小松左京『復活の日』

  • SF

『復活の日』は,「未知の細菌による人類の滅亡」をテーマとして扱った小松左京のSF小説である。 今となってはありふれたテーマであるが,この作品が発表された1964年の日本においては先駆的なものであった。 あらすじは次の通りである。

生物兵器として研究されていた細菌MM-88が持ち出され,人知れずばらまかれてしまう。 MM-88はインフルエンザウイルスに寄生し,猛威を振るう。 そして,たった数ヶ月で五大陸の人類は全滅してしまう。 生き残ったのは,MM-88が活動できない極寒の地,南極に住む観測隊員だけであった。 数年が経ち,各国の観測隊が協力しあうことで南極での生活が軌道に乗り始めた頃,地震学者の吉住は,近くアメリカを巨大地震が襲うことを予測する。 そして,地震が起きた場合,ソ連の攻撃と誤認識したアメリカの自動報復システム(ARS)が,ソ連に向けて核ミサイルを発射する。 さらに,攻撃を受けたソ連においても,システムが自動で核ミサイルを放つ。 二度目の人類滅亡を防ぐため,吉住は,ARSを止めにホワイトハウスへと向かう死の行軍に参加する。

あらすじにするとあまりにあっけないが,半分以上のページが人類滅亡の過程に当てられている。 そして,その過程の描写にこそ,小松左京の真骨頂がある。 「人類滅亡」や「日本沈没」(あるいは「鉄人間」に「電気人間」)のようなナンセンスにリアリティを与えることにおいて,小松左京の右に出る者はいない(と僕は思う)。

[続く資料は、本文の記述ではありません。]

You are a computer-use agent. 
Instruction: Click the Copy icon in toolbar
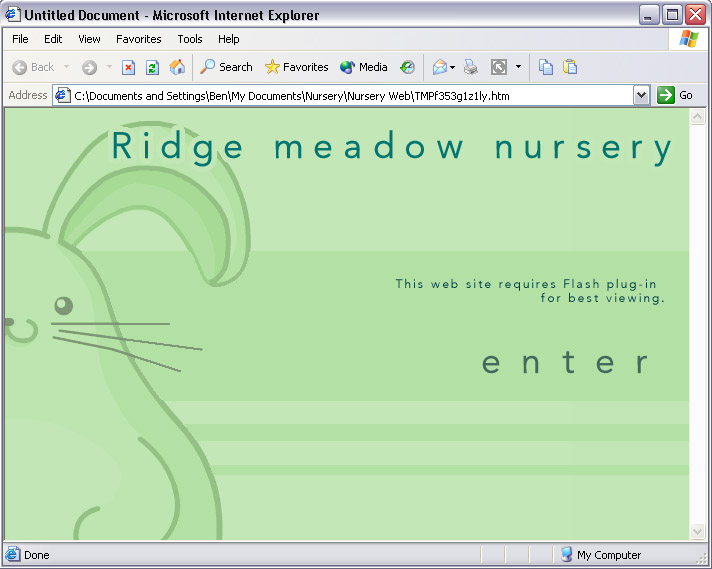click(x=546, y=67)
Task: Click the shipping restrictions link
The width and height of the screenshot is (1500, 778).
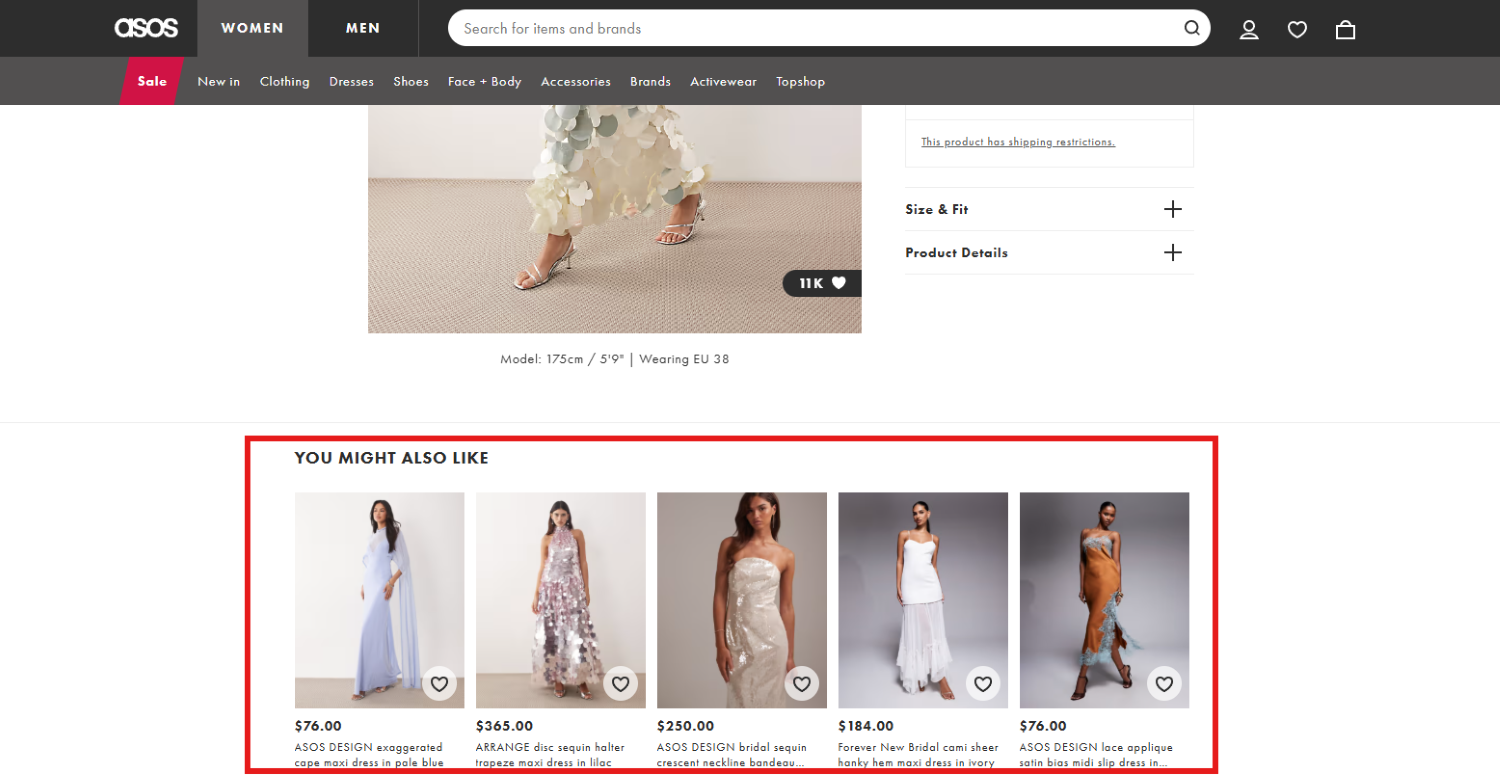Action: coord(1017,142)
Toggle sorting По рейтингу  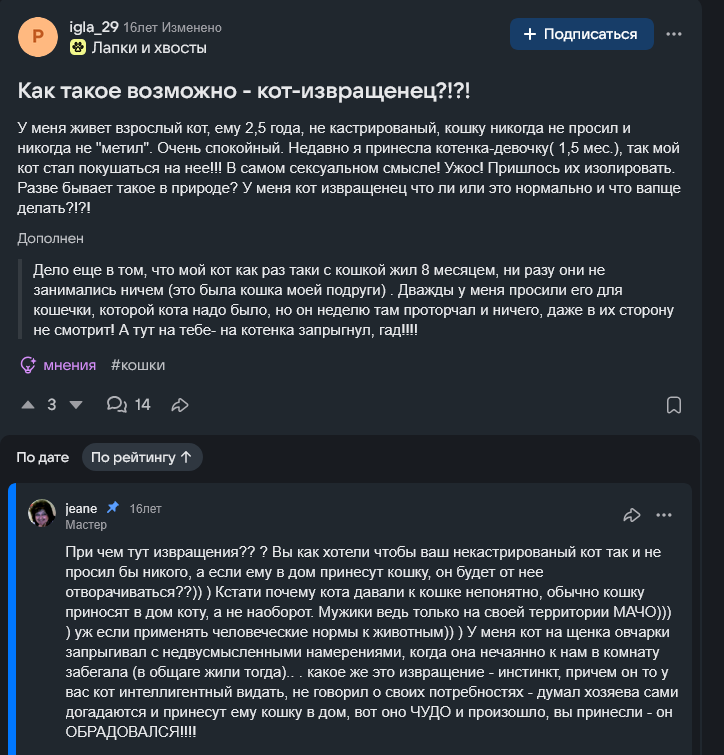[142, 457]
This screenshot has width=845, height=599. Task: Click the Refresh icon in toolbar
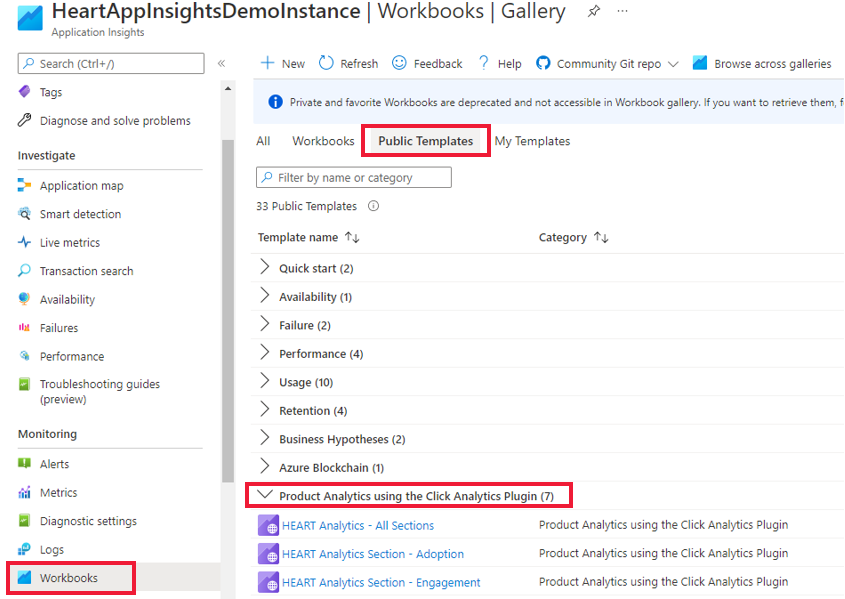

ただ,小松左京が描いているのは,人類滅亡に際したハラハラドキドキのエンターテイメントだけではない。 また,バイオテクノロジーがもたらす危険性・リスクを伝えようとしているというのも少し違う。 あとがきで小松左京自身もはっきりと述べているが,「世界と人間とその歴史に関する一切の問題を『地球という一惑星』の規模で考えなおす」というのである。

この作品の背景には,冷戦がある。 といっても,僕自身はあまりこの時代については詳しくない(60年代といえばビートルズしか思い浮かばない)。 作品が発表された64年頃を調べると,62年にキューバ危機があったとある。 この頃,核戦争は現実に起こりうるものとして認識されていた。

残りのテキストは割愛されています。